J'aurai sur ces deux sujets la même exigence de responsabilité et de progrès.

Madame la présidente, vous évoquez la taxe sur les transactions financières (TTF). L'initiative de la Commission, vous vous en souvenez, n'a pas fonctionné ; onze pays, dont la France et l'Allemagne, se sont alors engagés dans la voie d'une coopération renforcée. L'Italie, qui assure actuellement la présidence de l'Union, accorde à ce texte une grande importance. J'apporterai naturellement le soutien technique de la Commission à ce projet. Il me semble qu'il faudra prévoir une taxation de certains produits dérivés.

Il est très important de faire aboutir cette coopération renforcée, car la règle de l'unanimité bloque beaucoup d'avancées : si nous sommes capables de mettre en oeuvre une coopération renforcée sur la TTF, alors nous serons, je l'espère, capables d'aller plus loin sur d'autres sujets, comme l'environnement ou l'harmonisation fiscale.

Je continuerai aussi à lutter activement contre l'évasion fiscale, l'érosion des bases fiscales et la fraude. L'échange automatique d'informations et la transparence, au niveau européen comme au niveau mondial, doivent devenir effectifs. Aujourd'hui même, vous l'aurez noté, une avancée très importante a eu lieu : les pays européens ont décidé de sauter l'étape de la directive sur la fiscalité de l'épargne pour aller plus loin et instaurer directement l'échange automatique d'informations. M. Semeta a beaucoup travaillé sur ce dossier et permis de grandes avancées. C'est un sujet absolument majeur, pour des raisons autant éthiques qu'économiques.
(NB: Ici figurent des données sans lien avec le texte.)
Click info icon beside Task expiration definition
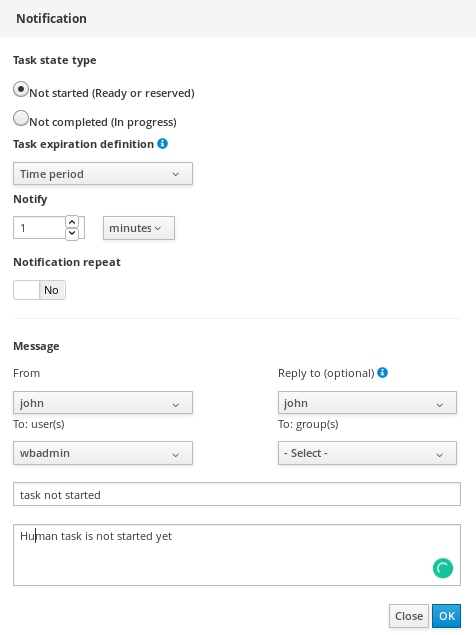Image resolution: width=476 pixels, height=635 pixels. pos(162,143)
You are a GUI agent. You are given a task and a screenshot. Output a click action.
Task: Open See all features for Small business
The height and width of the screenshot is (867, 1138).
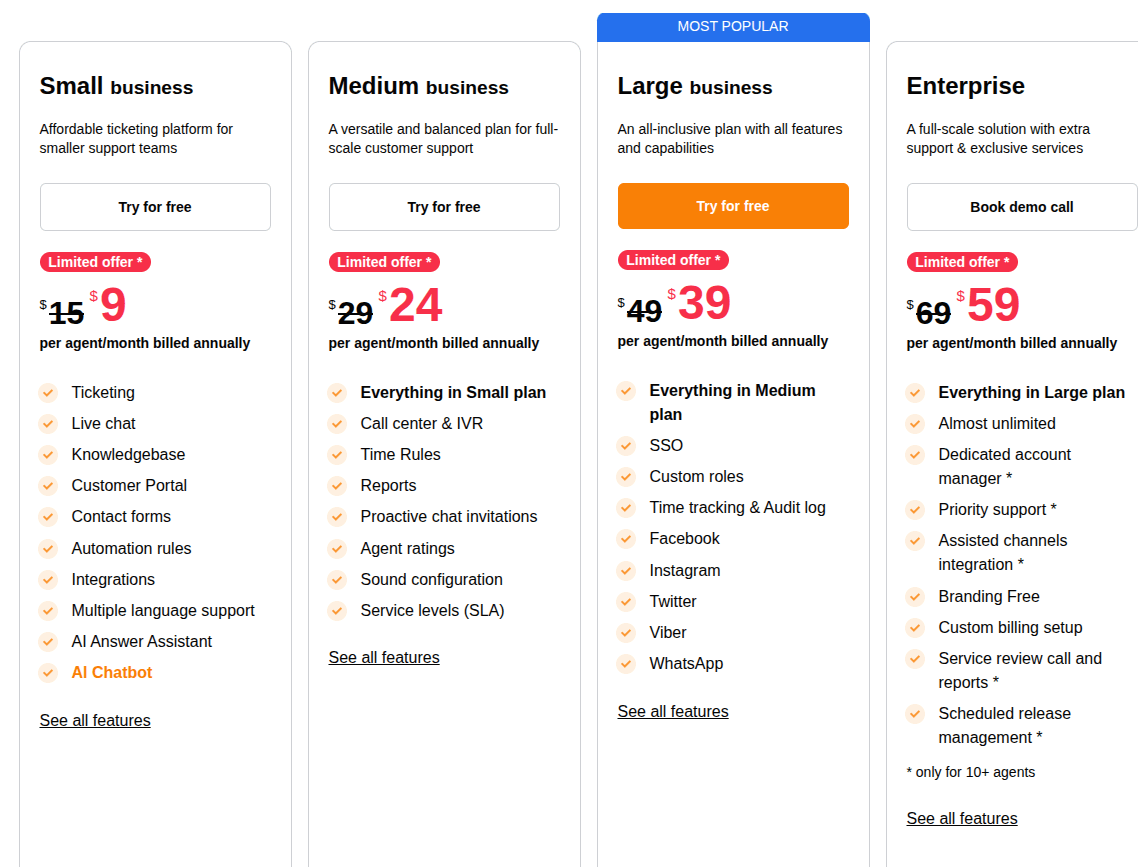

En matière de douanes, enfin, ma tâche principale sera la mise en place du nouveau code des douanes de l'Union, qui permettra de moderniser, de simplifier, de rationaliser et d'apporter une plus grande sécurité juridique. L'Union douanière est un très grand succès. Il existe, je le sais, des doutes chez ceux qui exercent cette profession qui change beaucoup : je veux assurer de mon admiration les quelque 120 000 douaniers que compte l'Europe. Ils méritent non seulement notre respect, mais notre total soutien.

Cette audition est d'autant plus importante pour moi que je connais bien les pouvoirs des parlements nationaux dans la politique européenne. Votre Commission joue un rôle majeur dans l'information, le contrôle, la réflexion. Mon expérience parlementaire longue fait de moi un fervent défenseur des exigences démocratiques et politiques du Parlement : c'est un travail essentiel qui s'accomplit chaque jour ici au service de l'Europe, comme dans tous les parlements nationaux. Ceux-ci ont un rôle essentiel dans le processus de décision européen. Je veillerai au respect du principe de subsidiarité, ainsi qu'au développement de la coopération interparlementaire, notamment dans le cadre des conférences réunissant représentants des parlements européen et nationaux : c'est à mes yeux un gage d'efficacité et de respect de la démocratie.

Comme commissaire, j'aurai à coeur de répondre aussi souvent que possible à vos invitations pour dialoguer avec vous de façon régulière et transparente, loin des faux-semblants et des procès d'intention. C'est possible, je le sais, au sein de cette Commission qui travaille de façon sereine et constructive. Il nous faut être à la hauteur des espoirs des pères fondateurs de l'Europe et de nos concitoyens.